Bortnick was one of five speakers at a luncheon sponsored by the recently reauthorized Middle Market Growth Caucus, a bipartisan coalition that celebrates the contributions of middle-market businesses to the national economy. Mel Schwarz, partner and director of Tax Legislative Affairs in Grant Thornton’s Washington national tax office, was the other keynote speaker.
The caucus is co-chaired by Ohio Rep. Steve Stivers, Colorado Rep. Jared Polis, New Jersey Rep. Tom MacArthur and Arizona Rep. Kyrsten Sinema.
The event, planned by the offices of the caucus co-chairs in collaboration with the Association for Corporate Growth and The Ohio State University’s National Center for the Middle Market, was designed to inform, discuss and collaborate a pro-growth agenda for the middle-market ecosystem.
Other tax issues relevant to middle-market businesses were discussed, including:
- Speaker of the House Paul Ryan’s “A Better Way” blueprint for tax reform;
- Potential rate cuts/repeal of targeted incentives;
- Border adjustability tax (which would eliminate the ability for companies to deduct the cost of imports, while eliminating the tax on income-attributable exports);
- The implications of moving toward a territorial tax system in which all income earned within the borders of the United States is taxed, regardless of whether a business is headquartered in another country; and
- A one-time repatriation tax for returning foreign earnings back to the United States.

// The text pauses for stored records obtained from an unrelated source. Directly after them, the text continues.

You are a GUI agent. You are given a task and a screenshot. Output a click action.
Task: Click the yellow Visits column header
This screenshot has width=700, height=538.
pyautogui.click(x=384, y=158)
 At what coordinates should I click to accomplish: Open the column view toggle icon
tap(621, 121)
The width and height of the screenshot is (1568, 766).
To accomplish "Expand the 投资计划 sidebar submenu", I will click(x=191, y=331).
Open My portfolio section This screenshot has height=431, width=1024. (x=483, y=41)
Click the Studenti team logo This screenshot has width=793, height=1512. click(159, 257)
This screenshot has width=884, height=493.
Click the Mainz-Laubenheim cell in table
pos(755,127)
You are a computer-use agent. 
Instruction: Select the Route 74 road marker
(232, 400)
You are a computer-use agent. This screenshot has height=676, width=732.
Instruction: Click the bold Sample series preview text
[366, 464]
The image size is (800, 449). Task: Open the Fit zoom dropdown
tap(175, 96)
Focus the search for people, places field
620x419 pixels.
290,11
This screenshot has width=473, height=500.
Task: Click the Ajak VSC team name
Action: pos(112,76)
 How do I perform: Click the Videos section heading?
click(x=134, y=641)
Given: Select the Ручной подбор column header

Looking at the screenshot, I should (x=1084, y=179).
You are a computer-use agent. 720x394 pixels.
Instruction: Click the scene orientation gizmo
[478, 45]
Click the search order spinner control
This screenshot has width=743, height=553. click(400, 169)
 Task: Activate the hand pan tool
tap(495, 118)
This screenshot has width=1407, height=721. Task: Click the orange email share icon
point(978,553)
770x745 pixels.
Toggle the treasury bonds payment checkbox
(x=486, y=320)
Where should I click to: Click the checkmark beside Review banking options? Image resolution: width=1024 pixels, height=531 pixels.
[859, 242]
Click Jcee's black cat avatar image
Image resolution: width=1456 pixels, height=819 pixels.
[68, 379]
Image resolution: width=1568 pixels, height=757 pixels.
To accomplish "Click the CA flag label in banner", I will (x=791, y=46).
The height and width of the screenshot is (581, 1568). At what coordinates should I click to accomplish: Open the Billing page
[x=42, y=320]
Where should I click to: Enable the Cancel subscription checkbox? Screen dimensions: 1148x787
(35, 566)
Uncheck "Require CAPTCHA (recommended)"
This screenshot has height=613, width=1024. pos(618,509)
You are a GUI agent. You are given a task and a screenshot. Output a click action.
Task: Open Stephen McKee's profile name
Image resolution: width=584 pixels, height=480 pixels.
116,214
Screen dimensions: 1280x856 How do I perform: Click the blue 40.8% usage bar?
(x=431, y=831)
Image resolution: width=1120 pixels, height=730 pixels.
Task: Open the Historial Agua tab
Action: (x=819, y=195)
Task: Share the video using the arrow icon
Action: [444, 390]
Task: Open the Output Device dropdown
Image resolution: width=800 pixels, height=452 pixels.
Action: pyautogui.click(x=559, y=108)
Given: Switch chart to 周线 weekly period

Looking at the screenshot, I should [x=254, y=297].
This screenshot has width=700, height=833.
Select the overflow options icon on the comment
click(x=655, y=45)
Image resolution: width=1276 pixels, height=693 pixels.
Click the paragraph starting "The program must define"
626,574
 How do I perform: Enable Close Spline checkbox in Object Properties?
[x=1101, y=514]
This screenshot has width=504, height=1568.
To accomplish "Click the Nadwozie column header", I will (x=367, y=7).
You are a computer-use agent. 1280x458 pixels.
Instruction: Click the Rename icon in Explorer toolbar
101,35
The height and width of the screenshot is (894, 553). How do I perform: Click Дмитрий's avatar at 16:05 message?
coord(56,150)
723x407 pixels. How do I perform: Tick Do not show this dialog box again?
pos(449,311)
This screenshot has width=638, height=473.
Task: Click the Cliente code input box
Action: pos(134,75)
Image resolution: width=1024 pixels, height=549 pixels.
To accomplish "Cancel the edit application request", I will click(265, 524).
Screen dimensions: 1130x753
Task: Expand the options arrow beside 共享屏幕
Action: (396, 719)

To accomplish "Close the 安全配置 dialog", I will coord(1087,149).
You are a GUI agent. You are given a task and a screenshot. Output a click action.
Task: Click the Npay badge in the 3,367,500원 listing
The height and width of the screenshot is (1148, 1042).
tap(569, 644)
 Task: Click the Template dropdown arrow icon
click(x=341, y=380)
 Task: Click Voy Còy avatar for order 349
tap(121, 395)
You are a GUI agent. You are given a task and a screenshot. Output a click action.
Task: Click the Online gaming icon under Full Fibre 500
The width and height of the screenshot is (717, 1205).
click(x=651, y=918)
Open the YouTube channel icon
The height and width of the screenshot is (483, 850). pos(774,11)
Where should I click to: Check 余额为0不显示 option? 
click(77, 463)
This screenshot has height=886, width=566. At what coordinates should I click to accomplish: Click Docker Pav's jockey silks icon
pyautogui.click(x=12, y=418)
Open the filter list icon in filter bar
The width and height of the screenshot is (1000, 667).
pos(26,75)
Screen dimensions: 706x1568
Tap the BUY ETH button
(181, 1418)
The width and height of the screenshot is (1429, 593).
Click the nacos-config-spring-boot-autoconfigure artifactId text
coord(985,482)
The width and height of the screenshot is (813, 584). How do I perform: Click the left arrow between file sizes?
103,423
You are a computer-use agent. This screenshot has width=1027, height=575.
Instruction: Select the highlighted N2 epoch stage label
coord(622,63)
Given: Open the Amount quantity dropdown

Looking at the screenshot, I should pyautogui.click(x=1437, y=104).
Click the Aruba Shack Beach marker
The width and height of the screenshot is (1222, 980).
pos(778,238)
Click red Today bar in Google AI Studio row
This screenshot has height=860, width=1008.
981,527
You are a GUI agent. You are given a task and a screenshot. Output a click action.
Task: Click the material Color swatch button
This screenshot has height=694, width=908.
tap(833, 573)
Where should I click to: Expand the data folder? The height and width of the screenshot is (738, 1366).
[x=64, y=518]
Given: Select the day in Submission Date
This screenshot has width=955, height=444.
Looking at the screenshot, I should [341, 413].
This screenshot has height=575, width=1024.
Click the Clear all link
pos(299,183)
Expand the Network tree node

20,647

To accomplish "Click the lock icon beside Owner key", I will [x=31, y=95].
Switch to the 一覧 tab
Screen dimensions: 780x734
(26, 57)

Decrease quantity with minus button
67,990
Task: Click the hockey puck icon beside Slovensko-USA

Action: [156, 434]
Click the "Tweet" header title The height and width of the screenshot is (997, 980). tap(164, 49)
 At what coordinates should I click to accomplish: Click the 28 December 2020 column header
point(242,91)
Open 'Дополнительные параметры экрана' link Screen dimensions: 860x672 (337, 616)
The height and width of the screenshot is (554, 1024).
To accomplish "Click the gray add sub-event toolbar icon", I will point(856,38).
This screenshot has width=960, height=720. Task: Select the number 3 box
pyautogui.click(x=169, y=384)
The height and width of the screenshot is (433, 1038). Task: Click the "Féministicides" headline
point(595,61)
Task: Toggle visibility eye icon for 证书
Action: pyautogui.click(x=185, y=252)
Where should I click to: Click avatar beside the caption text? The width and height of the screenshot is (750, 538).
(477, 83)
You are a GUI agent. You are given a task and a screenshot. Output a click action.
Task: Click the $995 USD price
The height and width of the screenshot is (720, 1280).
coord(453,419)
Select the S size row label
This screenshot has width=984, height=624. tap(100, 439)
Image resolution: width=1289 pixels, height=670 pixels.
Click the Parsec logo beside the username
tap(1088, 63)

Speakers said the feasibility of non-traditional portions of the plan, such as border adjustability and interest deductibility, are generating significant debate, particularly in light of the failure of Congress to repeal the Affordable Care Act with new legislation from President Donald Trump. Policy makers expect comprehensive tax reform legislation to likely be pushed into the summer or later this year.